Curious as to what some of you think about Surge vs. electrical. Thanks for looking and any responses will be read.


----------



## truemule (Sep 12, 2007)

I personaly am a control freak. I like to have the controller in the cab so I can adjust or use manually if needed. I am sure surge brakes work fine. I have only ever pulled one trailer that had them and it seemed to work decent enough. But, I don't like the pushing feeling you get from them unitl they kick in. (if they are out of adjustment). With the electric brakes I can just turn up the controler a bit until I get time to adjust them later. Electric brakes have there cons too. I just don't know any yet. I'm sure someone on here can tell you some.


----------



## bwhntr (Sep 12, 2007)

Typically you have a surge brake instead of electric on boat trailers due to the water. Some are electric but it seems most have surge. I know of others who have had problems with submerging their boat trailer then having electric brake problems.


----------



## Huge29 (Sep 17, 2007)

They do require a break in period to get used to specifically in letting it start out slow until the hitch has re-extended so as to not jerk you. I usually just let off the brake before I plan to go and then let it be set before I plan to accelerate, I stop a little early to do so. Secondly, I sure hope that you were told how to disengage the brake for the purposes of using reverse??? A neighbor blew up his transmission as he was not aware of it, the more you push the more it locks up.


----------



## Poo Pie (Nov 23, 2007)

Huge29 said:


> They do require a break in period to get used to specifically in letting it start out slow until the hitch has re-extended so as to not jerk you. I usually just let off the brake before I plan to go and then let it be set before I plan to accelerate, I stop a little early to do so. Secondly, I sure hope that you were told how to disengage the brake for the purposes of using reverse??? A neighbor blew up his transmission as he was not aware of it, *the more you push the more it locks up*.

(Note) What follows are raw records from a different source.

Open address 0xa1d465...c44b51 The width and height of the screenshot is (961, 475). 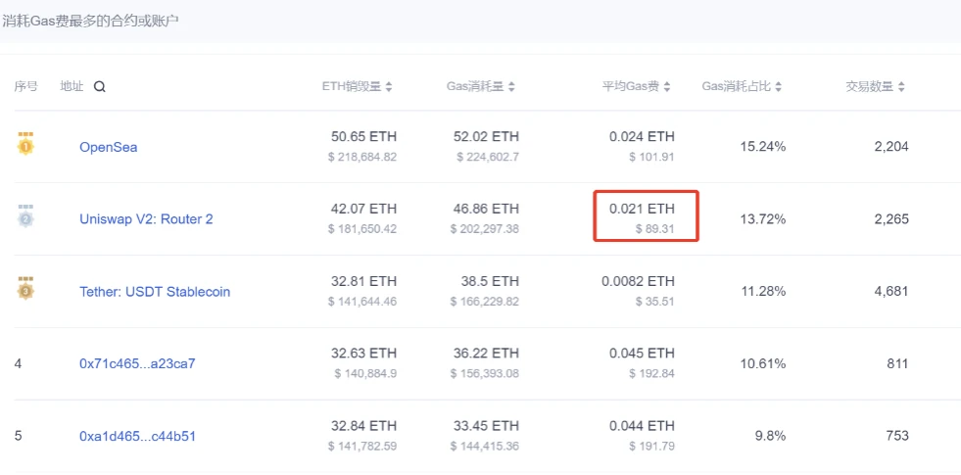point(137,437)

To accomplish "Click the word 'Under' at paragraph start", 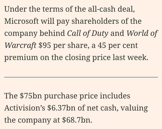I will 16,9.
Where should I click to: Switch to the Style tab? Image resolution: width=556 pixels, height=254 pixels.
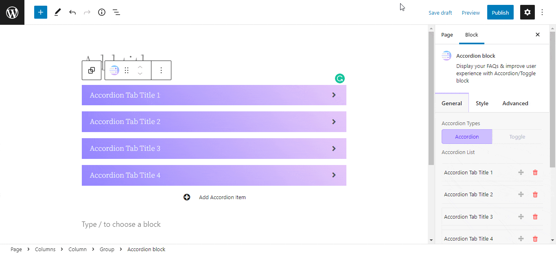click(x=482, y=103)
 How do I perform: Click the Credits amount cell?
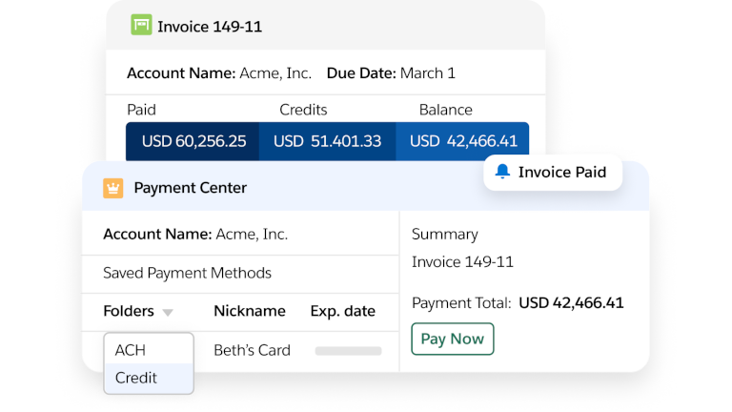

I had heard this after my first time pulling it. Had no problems backing though, maybe it's because I'm sooooo good 

Thanks for the heads up


----------



## chet (Sep 7, 2007)

if you back up slow enough and the ramp is steep enough, then the weight of the trailer will keep the master cylinder inactive.


----------



## Poo Pie (Nov 23, 2007)

chet said:


> if you back up slow enough and the ramp is steep enough, then the weight of the trailer will keep the master cylinder inactive.


Gotcha- I could see the backing being more of a problem on flat ground where the actuator would be in more contact with the ball (I.E. my driveway)

Thanks for your suggestion.


----------



## El Matador (Dec 21, 2007)

Yeah, backing up is only an issue if your doing so uphill. Learn how to disengage the brakes for that. I have only towed with surge brakes a couple of times, but felt like they were fine (both times it was a boat). I think the main advantage to electric brakes is the adjustability you have when towing various loads. If its a boat though, your load is always the same. The slack in the tongue can be a little irritating with surge brakes but its easy to get used to.


----------